» Written task
Pick out and copy every line below that contains the string "clusters". Case counts.
* * * * *
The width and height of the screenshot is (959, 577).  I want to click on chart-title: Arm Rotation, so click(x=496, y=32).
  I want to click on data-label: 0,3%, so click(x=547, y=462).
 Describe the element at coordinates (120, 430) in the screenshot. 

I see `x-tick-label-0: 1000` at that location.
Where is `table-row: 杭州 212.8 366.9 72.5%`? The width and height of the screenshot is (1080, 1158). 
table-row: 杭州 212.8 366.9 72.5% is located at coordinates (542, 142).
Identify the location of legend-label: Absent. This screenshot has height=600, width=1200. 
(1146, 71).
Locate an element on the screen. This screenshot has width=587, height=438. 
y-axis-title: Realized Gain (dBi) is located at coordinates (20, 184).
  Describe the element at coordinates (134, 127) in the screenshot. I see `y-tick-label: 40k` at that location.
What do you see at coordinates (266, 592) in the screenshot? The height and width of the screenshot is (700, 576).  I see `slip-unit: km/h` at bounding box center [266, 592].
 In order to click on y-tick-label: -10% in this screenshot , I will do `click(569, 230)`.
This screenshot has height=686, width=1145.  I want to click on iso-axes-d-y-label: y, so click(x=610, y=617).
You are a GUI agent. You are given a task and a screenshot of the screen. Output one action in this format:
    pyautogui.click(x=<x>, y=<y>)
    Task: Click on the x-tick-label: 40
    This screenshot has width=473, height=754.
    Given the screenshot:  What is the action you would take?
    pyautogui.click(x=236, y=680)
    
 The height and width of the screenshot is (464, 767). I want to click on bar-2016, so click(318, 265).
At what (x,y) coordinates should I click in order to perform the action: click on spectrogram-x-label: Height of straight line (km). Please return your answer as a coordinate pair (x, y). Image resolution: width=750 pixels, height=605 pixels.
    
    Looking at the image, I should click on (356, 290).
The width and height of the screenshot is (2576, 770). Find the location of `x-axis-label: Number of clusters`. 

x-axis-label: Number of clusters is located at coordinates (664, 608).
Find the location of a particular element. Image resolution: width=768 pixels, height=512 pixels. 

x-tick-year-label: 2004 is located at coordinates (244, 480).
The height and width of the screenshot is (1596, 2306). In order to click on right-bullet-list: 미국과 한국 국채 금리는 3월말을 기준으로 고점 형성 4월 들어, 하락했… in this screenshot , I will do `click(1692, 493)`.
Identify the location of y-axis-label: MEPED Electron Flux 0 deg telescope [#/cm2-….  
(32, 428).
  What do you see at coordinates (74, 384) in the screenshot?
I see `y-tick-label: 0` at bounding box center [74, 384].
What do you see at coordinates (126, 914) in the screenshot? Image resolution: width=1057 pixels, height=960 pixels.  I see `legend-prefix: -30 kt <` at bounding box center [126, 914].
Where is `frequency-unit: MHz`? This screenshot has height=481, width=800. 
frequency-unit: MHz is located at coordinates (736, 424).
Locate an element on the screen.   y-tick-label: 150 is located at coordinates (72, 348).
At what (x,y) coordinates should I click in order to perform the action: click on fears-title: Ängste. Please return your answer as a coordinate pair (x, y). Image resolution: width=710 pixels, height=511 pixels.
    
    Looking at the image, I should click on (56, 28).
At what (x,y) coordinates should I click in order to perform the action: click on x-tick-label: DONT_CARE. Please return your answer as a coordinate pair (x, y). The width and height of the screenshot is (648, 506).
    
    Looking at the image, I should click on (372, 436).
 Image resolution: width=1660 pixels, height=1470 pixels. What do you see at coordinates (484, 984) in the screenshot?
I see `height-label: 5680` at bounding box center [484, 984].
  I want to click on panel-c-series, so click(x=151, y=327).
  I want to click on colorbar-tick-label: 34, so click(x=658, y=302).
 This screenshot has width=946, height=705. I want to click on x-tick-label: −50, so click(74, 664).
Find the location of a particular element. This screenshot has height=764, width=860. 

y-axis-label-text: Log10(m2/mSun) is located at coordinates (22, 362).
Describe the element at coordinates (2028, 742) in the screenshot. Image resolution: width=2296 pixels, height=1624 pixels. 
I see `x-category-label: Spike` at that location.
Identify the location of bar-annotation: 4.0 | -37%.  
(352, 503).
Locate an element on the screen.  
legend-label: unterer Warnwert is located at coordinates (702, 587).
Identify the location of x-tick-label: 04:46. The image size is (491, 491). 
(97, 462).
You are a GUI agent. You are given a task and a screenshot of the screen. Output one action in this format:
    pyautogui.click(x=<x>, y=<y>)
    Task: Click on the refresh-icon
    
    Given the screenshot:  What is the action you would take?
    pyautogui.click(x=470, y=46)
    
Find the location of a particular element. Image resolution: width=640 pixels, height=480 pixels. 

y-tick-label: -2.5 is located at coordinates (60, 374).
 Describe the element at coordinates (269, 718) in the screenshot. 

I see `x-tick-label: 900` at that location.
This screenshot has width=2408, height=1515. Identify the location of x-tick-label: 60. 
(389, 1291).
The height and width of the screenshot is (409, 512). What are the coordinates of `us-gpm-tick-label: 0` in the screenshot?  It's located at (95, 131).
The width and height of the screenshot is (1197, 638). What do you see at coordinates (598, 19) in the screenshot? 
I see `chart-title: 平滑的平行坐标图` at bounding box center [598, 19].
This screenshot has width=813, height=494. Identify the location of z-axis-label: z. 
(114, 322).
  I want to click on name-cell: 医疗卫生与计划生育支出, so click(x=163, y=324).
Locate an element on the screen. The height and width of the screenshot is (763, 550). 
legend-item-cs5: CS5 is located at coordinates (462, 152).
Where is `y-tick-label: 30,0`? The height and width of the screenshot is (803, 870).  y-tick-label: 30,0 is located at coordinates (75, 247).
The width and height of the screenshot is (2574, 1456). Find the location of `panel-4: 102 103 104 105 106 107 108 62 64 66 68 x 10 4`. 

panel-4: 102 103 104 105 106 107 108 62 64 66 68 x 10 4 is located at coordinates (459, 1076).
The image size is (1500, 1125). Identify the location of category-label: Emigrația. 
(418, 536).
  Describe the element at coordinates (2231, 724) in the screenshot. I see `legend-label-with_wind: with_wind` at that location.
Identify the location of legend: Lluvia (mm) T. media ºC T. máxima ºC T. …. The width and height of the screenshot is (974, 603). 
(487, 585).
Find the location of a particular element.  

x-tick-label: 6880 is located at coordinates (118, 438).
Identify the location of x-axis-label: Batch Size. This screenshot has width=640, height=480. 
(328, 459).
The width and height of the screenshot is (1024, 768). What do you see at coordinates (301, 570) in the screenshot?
* * * * *
» Output
The width and height of the screenshot is (2576, 770). Find the location of `x-axis-label: Number of clusters`. 
x-axis-label: Number of clusters is located at coordinates (664, 608).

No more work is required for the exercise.